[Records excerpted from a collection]
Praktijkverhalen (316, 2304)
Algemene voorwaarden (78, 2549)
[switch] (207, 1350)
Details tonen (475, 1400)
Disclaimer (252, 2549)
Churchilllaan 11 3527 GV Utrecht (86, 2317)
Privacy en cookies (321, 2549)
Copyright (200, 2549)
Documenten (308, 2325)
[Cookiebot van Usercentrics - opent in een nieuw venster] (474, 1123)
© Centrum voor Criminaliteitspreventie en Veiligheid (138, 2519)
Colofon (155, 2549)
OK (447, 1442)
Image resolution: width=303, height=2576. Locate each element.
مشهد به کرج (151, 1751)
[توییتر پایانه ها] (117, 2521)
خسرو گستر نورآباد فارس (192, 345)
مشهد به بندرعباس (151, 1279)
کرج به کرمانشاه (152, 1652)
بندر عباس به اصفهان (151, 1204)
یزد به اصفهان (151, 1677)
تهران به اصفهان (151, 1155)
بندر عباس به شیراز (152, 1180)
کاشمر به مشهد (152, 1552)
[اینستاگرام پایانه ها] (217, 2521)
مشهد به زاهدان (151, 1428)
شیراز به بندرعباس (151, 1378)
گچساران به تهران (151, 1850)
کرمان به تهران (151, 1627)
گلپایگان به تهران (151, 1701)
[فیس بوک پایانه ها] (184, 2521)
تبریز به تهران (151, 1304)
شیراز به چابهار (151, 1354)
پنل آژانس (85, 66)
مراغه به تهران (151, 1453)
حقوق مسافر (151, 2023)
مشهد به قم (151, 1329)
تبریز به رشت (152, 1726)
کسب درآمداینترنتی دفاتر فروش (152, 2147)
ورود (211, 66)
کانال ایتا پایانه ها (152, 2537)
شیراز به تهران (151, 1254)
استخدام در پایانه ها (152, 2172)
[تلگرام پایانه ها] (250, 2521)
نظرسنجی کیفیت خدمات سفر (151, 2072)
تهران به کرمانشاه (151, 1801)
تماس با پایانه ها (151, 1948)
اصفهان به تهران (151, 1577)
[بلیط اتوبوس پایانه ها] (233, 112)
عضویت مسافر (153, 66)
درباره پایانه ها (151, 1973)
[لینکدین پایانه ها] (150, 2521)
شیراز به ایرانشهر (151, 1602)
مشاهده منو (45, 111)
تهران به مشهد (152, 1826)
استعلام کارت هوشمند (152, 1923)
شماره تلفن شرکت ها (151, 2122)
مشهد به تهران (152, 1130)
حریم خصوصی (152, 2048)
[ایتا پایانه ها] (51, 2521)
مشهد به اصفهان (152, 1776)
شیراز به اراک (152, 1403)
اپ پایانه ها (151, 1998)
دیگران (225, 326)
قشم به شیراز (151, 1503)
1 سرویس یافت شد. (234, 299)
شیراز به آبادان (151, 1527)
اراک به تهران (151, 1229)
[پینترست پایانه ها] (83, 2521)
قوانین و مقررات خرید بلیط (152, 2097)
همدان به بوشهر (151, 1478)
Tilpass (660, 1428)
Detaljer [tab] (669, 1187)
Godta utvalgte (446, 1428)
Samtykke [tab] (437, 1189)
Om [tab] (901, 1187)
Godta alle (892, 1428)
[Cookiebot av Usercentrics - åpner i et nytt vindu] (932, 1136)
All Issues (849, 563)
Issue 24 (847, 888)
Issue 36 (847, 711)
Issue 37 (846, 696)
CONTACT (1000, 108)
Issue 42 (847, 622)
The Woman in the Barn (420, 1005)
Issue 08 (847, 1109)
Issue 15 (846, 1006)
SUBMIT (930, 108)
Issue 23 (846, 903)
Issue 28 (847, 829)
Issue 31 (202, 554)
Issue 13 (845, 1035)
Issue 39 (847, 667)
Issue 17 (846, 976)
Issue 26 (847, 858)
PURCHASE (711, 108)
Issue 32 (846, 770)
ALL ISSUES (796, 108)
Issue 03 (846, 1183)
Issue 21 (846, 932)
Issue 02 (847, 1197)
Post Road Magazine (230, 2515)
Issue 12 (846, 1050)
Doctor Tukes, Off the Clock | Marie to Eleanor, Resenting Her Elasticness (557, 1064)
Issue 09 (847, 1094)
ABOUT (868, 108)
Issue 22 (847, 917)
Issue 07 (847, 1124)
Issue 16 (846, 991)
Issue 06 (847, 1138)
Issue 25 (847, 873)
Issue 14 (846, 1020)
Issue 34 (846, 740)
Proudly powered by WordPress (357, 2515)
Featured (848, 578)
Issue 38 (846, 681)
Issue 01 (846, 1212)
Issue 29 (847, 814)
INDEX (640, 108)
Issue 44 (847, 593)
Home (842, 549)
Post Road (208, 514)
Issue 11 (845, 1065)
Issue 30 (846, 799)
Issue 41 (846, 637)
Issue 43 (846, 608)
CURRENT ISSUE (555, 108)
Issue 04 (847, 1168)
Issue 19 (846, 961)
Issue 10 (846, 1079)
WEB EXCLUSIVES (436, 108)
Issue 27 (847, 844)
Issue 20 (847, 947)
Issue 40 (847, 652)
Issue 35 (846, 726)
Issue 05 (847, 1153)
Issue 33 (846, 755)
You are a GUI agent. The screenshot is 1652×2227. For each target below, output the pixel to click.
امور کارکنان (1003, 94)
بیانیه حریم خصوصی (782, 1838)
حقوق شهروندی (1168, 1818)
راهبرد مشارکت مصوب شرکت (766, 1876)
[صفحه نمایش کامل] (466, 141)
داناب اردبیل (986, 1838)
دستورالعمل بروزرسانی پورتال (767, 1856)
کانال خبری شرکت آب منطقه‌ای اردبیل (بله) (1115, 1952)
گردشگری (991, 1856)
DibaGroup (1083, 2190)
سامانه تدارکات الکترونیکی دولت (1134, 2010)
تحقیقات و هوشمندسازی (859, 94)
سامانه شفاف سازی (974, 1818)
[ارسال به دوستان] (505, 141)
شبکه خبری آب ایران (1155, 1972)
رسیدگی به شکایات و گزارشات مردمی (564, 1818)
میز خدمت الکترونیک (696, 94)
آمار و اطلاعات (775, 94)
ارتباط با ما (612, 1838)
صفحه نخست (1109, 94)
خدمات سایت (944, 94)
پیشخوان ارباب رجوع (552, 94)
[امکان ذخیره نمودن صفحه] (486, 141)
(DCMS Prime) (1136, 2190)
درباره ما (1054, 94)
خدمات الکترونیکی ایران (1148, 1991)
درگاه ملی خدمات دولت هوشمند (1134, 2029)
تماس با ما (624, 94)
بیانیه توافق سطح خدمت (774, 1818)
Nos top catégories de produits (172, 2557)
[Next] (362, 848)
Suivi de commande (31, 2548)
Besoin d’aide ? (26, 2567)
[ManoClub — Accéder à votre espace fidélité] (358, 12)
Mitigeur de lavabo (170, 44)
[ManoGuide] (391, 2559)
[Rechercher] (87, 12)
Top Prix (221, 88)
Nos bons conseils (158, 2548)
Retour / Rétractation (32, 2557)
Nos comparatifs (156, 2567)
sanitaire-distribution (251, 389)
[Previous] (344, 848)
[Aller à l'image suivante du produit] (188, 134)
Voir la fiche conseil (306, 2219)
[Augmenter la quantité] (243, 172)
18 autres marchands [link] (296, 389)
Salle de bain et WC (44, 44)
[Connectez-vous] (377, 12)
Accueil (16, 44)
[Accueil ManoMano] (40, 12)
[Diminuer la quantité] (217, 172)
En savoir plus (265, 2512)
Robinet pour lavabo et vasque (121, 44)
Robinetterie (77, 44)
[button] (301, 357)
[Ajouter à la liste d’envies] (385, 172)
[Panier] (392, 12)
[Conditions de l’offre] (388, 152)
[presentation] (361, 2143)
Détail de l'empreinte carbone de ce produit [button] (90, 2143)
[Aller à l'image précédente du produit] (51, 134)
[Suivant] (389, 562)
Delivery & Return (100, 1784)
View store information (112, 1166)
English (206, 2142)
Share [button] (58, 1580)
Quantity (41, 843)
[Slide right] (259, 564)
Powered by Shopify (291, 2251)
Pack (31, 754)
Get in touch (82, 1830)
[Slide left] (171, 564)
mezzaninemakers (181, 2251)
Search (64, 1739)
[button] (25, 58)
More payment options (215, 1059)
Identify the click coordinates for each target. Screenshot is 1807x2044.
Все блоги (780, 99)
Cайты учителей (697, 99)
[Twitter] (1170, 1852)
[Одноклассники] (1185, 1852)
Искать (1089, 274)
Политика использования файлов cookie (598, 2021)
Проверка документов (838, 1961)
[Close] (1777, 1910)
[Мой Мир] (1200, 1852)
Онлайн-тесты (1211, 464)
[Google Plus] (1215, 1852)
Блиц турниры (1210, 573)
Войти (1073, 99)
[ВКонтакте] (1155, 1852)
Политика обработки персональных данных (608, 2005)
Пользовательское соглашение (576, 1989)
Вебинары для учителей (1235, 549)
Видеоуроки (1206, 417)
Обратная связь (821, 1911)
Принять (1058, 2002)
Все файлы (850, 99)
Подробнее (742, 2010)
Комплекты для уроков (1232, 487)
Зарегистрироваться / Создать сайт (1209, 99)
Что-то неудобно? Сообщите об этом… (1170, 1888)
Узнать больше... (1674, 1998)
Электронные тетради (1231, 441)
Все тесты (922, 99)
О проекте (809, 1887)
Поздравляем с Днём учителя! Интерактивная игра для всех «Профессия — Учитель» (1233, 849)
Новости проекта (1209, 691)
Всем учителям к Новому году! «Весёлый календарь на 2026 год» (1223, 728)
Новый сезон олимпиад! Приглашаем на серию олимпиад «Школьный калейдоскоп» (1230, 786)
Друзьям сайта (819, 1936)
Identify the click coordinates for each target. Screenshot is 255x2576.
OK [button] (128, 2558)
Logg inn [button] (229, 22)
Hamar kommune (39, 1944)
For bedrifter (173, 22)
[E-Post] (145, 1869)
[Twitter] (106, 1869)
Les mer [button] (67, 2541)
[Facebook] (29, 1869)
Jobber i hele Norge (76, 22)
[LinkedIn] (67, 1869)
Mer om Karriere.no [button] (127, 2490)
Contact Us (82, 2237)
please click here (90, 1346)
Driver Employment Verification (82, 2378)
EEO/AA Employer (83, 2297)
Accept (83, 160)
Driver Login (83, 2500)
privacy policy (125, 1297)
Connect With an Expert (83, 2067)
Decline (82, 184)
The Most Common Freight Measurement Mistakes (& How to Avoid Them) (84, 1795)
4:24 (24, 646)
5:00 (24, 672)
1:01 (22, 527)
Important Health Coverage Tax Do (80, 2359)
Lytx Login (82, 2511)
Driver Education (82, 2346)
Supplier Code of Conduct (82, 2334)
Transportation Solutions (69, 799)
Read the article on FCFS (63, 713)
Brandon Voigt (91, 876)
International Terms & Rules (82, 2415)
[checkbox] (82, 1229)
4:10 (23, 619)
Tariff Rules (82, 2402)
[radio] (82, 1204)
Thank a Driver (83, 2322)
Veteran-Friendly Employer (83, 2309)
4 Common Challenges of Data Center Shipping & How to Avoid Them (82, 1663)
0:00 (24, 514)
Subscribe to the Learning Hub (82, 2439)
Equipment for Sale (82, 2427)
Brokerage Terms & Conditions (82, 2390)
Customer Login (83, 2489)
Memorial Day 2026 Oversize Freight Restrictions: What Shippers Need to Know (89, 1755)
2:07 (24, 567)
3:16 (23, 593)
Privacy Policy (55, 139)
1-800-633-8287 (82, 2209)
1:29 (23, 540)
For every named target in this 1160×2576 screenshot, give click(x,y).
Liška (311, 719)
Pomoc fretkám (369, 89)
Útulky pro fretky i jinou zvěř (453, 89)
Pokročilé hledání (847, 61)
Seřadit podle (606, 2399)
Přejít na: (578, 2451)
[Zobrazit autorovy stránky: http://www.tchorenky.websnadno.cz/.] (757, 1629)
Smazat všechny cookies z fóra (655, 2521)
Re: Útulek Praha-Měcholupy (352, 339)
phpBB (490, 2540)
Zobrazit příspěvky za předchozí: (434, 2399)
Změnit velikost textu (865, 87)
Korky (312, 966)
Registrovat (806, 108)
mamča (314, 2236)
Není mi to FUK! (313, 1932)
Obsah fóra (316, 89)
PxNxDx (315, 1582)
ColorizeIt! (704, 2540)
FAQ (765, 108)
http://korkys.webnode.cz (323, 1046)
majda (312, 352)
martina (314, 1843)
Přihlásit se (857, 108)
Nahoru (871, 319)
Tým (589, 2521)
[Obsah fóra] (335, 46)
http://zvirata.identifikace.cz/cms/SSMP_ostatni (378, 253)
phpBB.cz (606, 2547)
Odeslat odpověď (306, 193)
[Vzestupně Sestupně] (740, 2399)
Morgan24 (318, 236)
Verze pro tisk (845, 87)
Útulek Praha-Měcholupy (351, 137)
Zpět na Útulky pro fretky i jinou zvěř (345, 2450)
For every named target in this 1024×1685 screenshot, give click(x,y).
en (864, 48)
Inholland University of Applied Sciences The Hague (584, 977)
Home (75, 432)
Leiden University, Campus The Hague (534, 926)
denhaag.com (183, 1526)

INSTRUCTIONS TO FOLLOW → Here the output must be the lines above from the line with "یزد به اصفهان (151, 1677)" to the line with "Issue 36 (847, 711)", both included, duplicated word for word and nothing else.

SOLUTION →
یزد به اصفهان (151, 1677)
تهران به اصفهان (151, 1155)
بندر عباس به شیراز (152, 1180)
کاشمر به مشهد (152, 1552)
[اینستاگرام پایانه ها] (217, 2521)
مشهد به زاهدان (151, 1428)
شیراز به بندرعباس (151, 1378)
گچساران به تهران (151, 1850)
کرمان به تهران (151, 1627)
گلپایگان به تهران (151, 1701)
[فیس بوک پایانه ها] (184, 2521)
تبریز به تهران (151, 1304)
شیراز به چابهار (151, 1354)
پنل آژانس (85, 66)
مراغه به تهران (151, 1453)
حقوق مسافر (151, 2023)
مشهد به قم (151, 1329)
تبریز به رشت (152, 1726)
کسب درآمداینترنتی دفاتر فروش (152, 2147)
ورود (211, 66)
کانال ایتا پایانه ها (152, 2537)
شیراز به تهران (151, 1254)
استخدام در پایانه ها (152, 2172)
[تلگرام پایانه ها] (250, 2521)
نظرسنجی کیفیت خدمات سفر (151, 2072)
تهران به کرمانشاه (151, 1801)
تماس با پایانه ها (151, 1948)
اصفهان به تهران (151, 1577)
[بلیط اتوبوس پایانه ها] (233, 112)
عضویت مسافر (153, 66)
درباره پایانه ها (151, 1973)
[لینکدین پایانه ها] (150, 2521)
شیراز به ایرانشهر (151, 1602)
مشاهده منو (45, 111)
تهران به مشهد (152, 1826)
استعلام کارت هوشمند (152, 1923)
شماره تلفن شرکت ها (151, 2122)
مشهد به تهران (152, 1130)
حریم خصوصی (152, 2048)
[ایتا پایانه ها] (51, 2521)
مشهد به اصفهان (152, 1776)
شیراز به اراک (152, 1403)
اپ پایانه ها (151, 1998)
دیگران (225, 326)
قشم به شیراز (151, 1503)
1 سرویس یافت شد. (234, 299)
شیراز به آبادان (151, 1527)
اراک به تهران (151, 1229)
[پینترست پایانه ها] (83, 2521)
قوانین و مقررات خرید بلیط (152, 2097)
همدان به بوشهر (151, 1478)
Tilpass (660, 1428)
Detaljer [tab] (669, 1187)
Godta utvalgte (446, 1428)
Samtykke [tab] (437, 1189)
Om [tab] (901, 1187)
Godta alle (892, 1428)
[Cookiebot av Usercentrics - åpner i et nytt vindu] (932, 1136)
All Issues (849, 563)
Issue 24 (847, 888)
Issue 36 (847, 711)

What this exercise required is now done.